● **TASK TO CARRY OUT**
Once the line holding "The width and" appears, repeat it and each line after it to the end of the data, exactly and with nothing else; pictures stay out.

+++ SOURCE INFORMATION

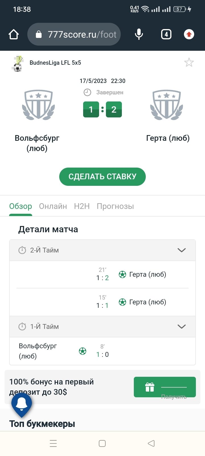Tap the BudnesLiga league logo

(x=18, y=63)
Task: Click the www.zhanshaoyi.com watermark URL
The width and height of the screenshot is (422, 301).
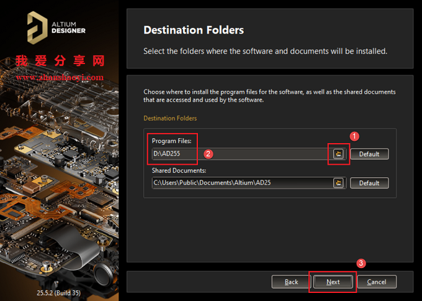Action: (60, 77)
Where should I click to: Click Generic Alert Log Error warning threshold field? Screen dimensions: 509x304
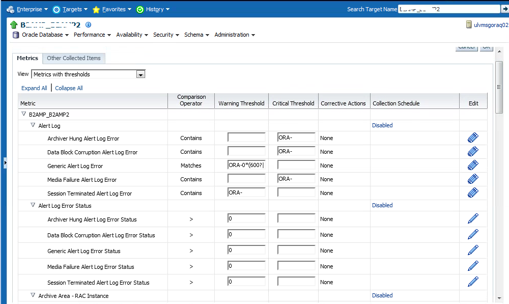[246, 165]
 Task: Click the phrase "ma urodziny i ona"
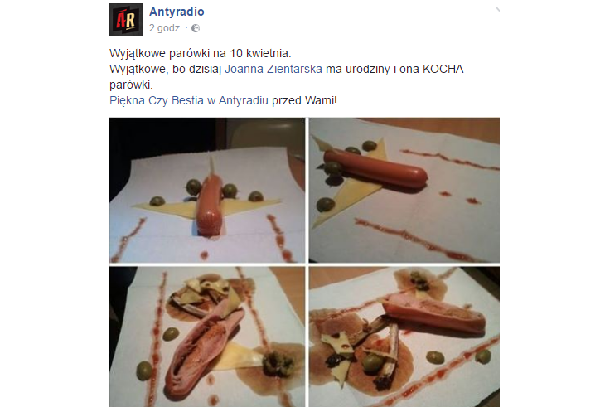tap(373, 69)
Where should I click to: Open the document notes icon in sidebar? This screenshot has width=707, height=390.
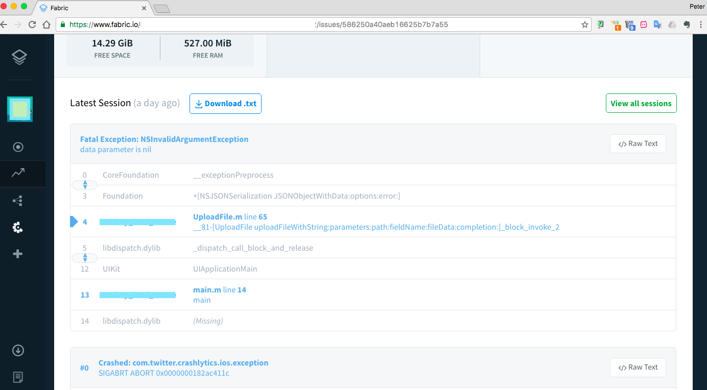pyautogui.click(x=18, y=377)
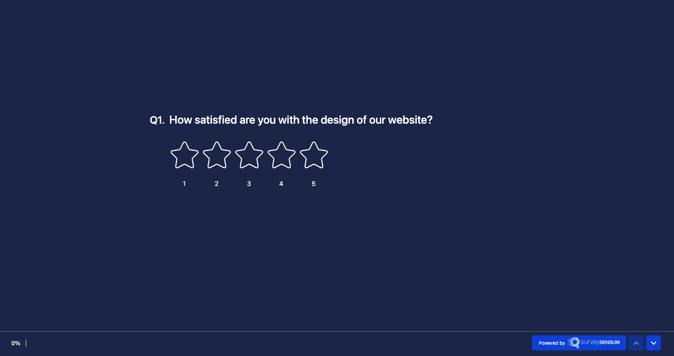Click the upward navigation arrow icon
Viewport: 674px width, 356px height.
[x=636, y=343]
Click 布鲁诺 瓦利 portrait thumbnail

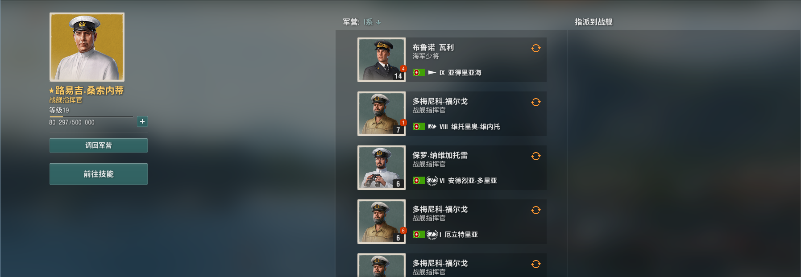tap(382, 60)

++++++

● **RESPONSE**
The width and height of the screenshot is (422, 301).
Action: (60, 77)
Where should I click to: Click Generic Alert Log Error warning threshold field? Screen dimensions: 509x304
[246, 165]
 Task: Click the phrase "ma urodziny i ona"
tap(373, 69)
Where should I click to: Open the document notes icon in sidebar? This screenshot has width=707, height=390.
pyautogui.click(x=18, y=377)
Click the upward navigation arrow icon
Viewport: 674px width, 356px height.
[x=636, y=343]
Click 布鲁诺 瓦利 portrait thumbnail

tap(382, 60)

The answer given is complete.